== DATA ==
+++++

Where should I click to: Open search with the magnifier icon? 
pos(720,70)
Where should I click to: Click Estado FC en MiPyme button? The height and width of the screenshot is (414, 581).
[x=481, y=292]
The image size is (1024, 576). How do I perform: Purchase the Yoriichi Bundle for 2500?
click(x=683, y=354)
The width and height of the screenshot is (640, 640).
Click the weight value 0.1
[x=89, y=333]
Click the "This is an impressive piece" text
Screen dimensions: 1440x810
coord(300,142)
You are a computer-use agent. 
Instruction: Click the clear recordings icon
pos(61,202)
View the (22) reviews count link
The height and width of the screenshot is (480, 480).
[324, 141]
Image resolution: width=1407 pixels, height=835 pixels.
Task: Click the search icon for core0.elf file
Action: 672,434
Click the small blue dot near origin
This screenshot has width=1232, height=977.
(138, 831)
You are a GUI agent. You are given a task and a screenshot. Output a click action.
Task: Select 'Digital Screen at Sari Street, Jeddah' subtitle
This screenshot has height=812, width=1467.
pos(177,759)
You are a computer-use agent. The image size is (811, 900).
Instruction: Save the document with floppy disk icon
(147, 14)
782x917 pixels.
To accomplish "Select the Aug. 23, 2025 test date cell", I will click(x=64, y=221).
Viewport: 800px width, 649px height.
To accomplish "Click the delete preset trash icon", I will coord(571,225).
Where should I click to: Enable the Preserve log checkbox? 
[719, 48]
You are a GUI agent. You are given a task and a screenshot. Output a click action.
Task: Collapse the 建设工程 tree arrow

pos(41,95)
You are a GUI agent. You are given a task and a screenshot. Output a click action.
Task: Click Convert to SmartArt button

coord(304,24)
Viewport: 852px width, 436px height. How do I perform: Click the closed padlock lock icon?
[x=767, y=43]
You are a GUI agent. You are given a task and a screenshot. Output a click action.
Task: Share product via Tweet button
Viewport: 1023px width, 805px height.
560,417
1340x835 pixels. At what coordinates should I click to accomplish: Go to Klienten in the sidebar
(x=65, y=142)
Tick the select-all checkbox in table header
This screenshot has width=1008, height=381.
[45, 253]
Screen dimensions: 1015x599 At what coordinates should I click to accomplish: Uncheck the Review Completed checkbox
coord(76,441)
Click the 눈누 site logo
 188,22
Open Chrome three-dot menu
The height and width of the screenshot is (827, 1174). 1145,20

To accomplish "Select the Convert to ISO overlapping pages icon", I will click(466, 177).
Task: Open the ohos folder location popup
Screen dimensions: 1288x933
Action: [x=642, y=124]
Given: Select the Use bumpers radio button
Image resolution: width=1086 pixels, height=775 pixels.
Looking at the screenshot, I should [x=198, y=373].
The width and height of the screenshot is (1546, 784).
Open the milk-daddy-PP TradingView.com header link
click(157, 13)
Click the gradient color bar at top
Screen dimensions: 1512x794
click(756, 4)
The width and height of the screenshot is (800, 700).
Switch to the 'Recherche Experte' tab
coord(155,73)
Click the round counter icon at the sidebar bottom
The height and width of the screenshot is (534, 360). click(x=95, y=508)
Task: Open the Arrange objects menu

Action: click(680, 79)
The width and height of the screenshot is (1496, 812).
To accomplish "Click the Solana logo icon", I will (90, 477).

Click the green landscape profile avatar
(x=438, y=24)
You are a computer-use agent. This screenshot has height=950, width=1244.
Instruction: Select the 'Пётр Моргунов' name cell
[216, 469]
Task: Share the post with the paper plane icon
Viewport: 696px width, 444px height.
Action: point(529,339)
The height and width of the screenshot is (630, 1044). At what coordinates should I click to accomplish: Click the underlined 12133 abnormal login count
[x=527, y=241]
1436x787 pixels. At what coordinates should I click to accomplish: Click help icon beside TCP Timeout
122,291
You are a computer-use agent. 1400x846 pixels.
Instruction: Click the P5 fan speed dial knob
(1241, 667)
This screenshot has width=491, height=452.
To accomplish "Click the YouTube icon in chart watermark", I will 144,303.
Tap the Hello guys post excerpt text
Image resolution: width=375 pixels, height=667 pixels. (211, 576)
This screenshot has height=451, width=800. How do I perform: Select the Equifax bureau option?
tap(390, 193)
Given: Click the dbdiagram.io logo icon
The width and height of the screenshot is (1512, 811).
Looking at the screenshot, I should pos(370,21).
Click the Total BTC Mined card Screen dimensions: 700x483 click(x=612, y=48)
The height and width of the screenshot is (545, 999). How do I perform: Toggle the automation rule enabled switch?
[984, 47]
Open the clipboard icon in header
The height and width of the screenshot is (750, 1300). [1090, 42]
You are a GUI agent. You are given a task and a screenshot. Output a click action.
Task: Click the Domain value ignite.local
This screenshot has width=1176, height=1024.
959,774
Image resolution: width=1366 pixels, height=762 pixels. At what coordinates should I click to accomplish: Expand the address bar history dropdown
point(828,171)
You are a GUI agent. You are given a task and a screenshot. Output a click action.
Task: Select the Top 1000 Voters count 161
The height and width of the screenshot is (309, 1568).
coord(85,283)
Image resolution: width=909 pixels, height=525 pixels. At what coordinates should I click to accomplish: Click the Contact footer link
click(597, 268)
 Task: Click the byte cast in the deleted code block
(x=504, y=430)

+++++

== WHAT IS NEEDED ==
Nothing may be dropped or altered. Copy every line above.

== ANSWER FOR THE TASK ==
Where should I click to: Open search with the magnifier icon? 
pos(720,70)
Where should I click to: Click Estado FC en MiPyme button? The height and width of the screenshot is (414, 581).
[x=481, y=292]
The image size is (1024, 576). How do I perform: Purchase the Yoriichi Bundle for 2500?
click(x=683, y=354)
The width and height of the screenshot is (640, 640).
Click the weight value 0.1
[x=89, y=333]
Click the "This is an impressive piece" text
Screen dimensions: 1440x810
coord(300,142)
You are a computer-use agent. 
Instruction: Click the clear recordings icon
pos(61,202)
View the (22) reviews count link
The height and width of the screenshot is (480, 480).
[324, 141]
Image resolution: width=1407 pixels, height=835 pixels.
Task: Click the search icon for core0.elf file
Action: 672,434
Click the small blue dot near origin
This screenshot has width=1232, height=977.
(138, 831)
You are a GUI agent. You are given a task and a screenshot. Output a click action.
Task: Select 'Digital Screen at Sari Street, Jeddah' subtitle
This screenshot has height=812, width=1467.
pos(177,759)
You are a computer-use agent. The image size is (811, 900).
Instruction: Save the document with floppy disk icon
(147, 14)
782x917 pixels.
To accomplish "Select the Aug. 23, 2025 test date cell", I will click(x=64, y=221).
Viewport: 800px width, 649px height.
To accomplish "Click the delete preset trash icon", I will coord(571,225).
Where should I click to: Enable the Preserve log checkbox? 
[719, 48]
You are a GUI agent. You are given a task and a screenshot. Output a click action.
Task: Collapse the 建设工程 tree arrow

pos(41,95)
You are a GUI agent. You are given a task and a screenshot. Output a click action.
Task: Click Convert to SmartArt button

coord(304,24)
Viewport: 852px width, 436px height. How do I perform: Click the closed padlock lock icon?
[x=767, y=43]
You are a GUI agent. You are given a task and a screenshot. Output a click action.
Task: Share product via Tweet button
Viewport: 1023px width, 805px height.
560,417
1340x835 pixels. At what coordinates should I click to accomplish: Go to Klienten in the sidebar
(x=65, y=142)
Tick the select-all checkbox in table header
This screenshot has width=1008, height=381.
[45, 253]
Screen dimensions: 1015x599 At what coordinates should I click to accomplish: Uncheck the Review Completed checkbox
coord(76,441)
Click the 눈누 site logo
 188,22
Open Chrome three-dot menu
The height and width of the screenshot is (827, 1174). 1145,20

To accomplish "Select the Convert to ISO overlapping pages icon", I will click(466, 177).
Task: Open the ohos folder location popup
Screen dimensions: 1288x933
Action: [x=642, y=124]
Given: Select the Use bumpers radio button
Image resolution: width=1086 pixels, height=775 pixels.
Looking at the screenshot, I should [x=198, y=373].
The width and height of the screenshot is (1546, 784).
Open the milk-daddy-PP TradingView.com header link
click(157, 13)
Click the gradient color bar at top
Screen dimensions: 1512x794
click(756, 4)
The width and height of the screenshot is (800, 700).
Switch to the 'Recherche Experte' tab
coord(155,73)
Click the round counter icon at the sidebar bottom
The height and width of the screenshot is (534, 360). click(x=95, y=508)
Task: Open the Arrange objects menu

Action: click(680, 79)
The width and height of the screenshot is (1496, 812).
To accomplish "Click the Solana logo icon", I will (90, 477).

Click the green landscape profile avatar
(x=438, y=24)
You are a computer-use agent. This screenshot has height=950, width=1244.
Instruction: Select the 'Пётр Моргунов' name cell
[216, 469]
Task: Share the post with the paper plane icon
Viewport: 696px width, 444px height.
Action: point(529,339)
The height and width of the screenshot is (630, 1044). At what coordinates should I click to accomplish: Click the underlined 12133 abnormal login count
[x=527, y=241]
1436x787 pixels. At what coordinates should I click to accomplish: Click help icon beside TCP Timeout
122,291
You are a computer-use agent. 1400x846 pixels.
Instruction: Click the P5 fan speed dial knob
(1241, 667)
This screenshot has width=491, height=452.
To accomplish "Click the YouTube icon in chart watermark", I will 144,303.
Tap the Hello guys post excerpt text
Image resolution: width=375 pixels, height=667 pixels. (211, 576)
This screenshot has height=451, width=800. How do I perform: Select the Equifax bureau option?
tap(390, 193)
Given: Click the dbdiagram.io logo icon
The width and height of the screenshot is (1512, 811).
Looking at the screenshot, I should pos(370,21).
Click the Total BTC Mined card Screen dimensions: 700x483 click(x=612, y=48)
The height and width of the screenshot is (545, 999). How do I perform: Toggle the automation rule enabled switch?
[984, 47]
Open the clipboard icon in header
The height and width of the screenshot is (750, 1300). [1090, 42]
You are a GUI agent. You are given a task and a screenshot. Output a click action.
Task: Click the Domain value ignite.local
This screenshot has width=1176, height=1024.
959,774
Image resolution: width=1366 pixels, height=762 pixels. At what coordinates should I click to accomplish: Expand the address bar history dropdown
point(828,171)
You are a GUI agent. You are given a task and a screenshot. Output a click action.
Task: Select the Top 1000 Voters count 161
The height and width of the screenshot is (309, 1568).
coord(85,283)
Image resolution: width=909 pixels, height=525 pixels. At what coordinates should I click to accomplish: Click the Contact footer link
click(597, 268)
 Task: Click the byte cast in the deleted code block
(x=504, y=430)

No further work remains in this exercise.